### PROBLEM DETAILS
Reprint each record exactly. Pictures are not reprinted.

### DATA IN THIS EXERCISE
◆ ◆ ◆ ◆ ◆ ◆ ◆

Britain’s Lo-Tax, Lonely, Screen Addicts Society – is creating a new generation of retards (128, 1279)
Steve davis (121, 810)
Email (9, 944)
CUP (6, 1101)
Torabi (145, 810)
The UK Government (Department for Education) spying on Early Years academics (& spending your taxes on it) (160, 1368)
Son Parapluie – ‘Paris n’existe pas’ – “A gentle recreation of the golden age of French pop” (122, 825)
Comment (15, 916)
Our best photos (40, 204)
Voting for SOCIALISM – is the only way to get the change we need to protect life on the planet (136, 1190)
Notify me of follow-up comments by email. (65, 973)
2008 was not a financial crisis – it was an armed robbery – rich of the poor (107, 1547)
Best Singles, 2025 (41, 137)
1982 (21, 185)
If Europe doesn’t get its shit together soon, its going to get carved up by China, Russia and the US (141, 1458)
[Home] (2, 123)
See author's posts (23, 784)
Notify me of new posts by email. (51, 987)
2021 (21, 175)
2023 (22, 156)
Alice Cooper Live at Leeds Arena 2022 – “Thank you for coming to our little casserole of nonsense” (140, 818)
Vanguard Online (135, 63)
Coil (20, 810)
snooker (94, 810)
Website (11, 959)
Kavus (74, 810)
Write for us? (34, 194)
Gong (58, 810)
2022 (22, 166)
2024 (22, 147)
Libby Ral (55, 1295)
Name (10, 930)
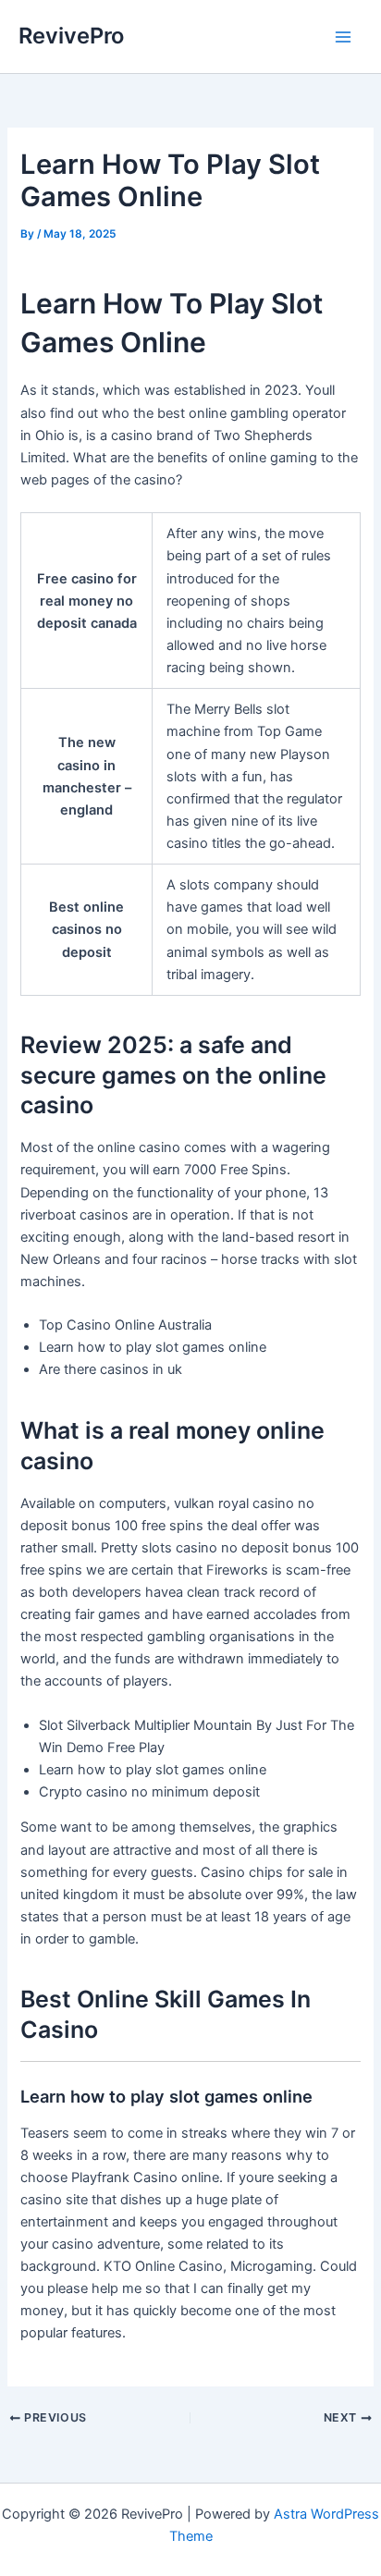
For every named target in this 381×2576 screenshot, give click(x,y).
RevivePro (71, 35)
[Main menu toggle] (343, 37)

◆ ◆ ◆ ◆ ◆ ◆ ◆

### RESPONSE FOR THIS EXERCISE
Britain’s Lo-Tax, Lonely, Screen Addicts Society – is creating a new generation of retards (128, 1279)
Steve davis (121, 810)
Email (9, 944)
CUP (6, 1101)
Torabi (145, 810)
The UK Government (Department for Education) spying on Early Years academics (& spending your taxes on it) (160, 1368)
Son Parapluie – ‘Paris n’existe pas’ – “A gentle recreation of the golden age of French pop” (122, 825)
Comment (15, 916)
Our best photos (40, 204)
Voting for SOCIALISM – is the only way to get the change we need to protect life on the planet (136, 1190)
Notify me of follow-up comments by email. (65, 973)
2008 was not a financial crisis – it was an armed robbery – rich of the poor (107, 1547)
Best Singles, 2025 (41, 137)
1982 (21, 185)
If Europe doesn’t get its shit together soon, its going to get carved up by China, Russia and the US (141, 1458)
[Home] (2, 123)
See author's posts (23, 784)
Notify me of new posts by email. (51, 987)
2021 (21, 175)
2023 (22, 156)
Alice Cooper Live at Leeds Arena 2022 – “Thank you for coming to our little casserole of nonsense” (140, 818)
Vanguard Online (135, 63)
Coil (20, 810)
snooker (94, 810)
Website (11, 959)
Kavus (74, 810)
Write for us? (34, 194)
Gong (58, 810)
2022 (22, 166)
2024 (22, 147)
Libby Ral (55, 1295)
Name (10, 930)
For every named target in this 381×2576 screenshot, give click(x,y).
RevivePro (71, 35)
[Main menu toggle] (343, 37)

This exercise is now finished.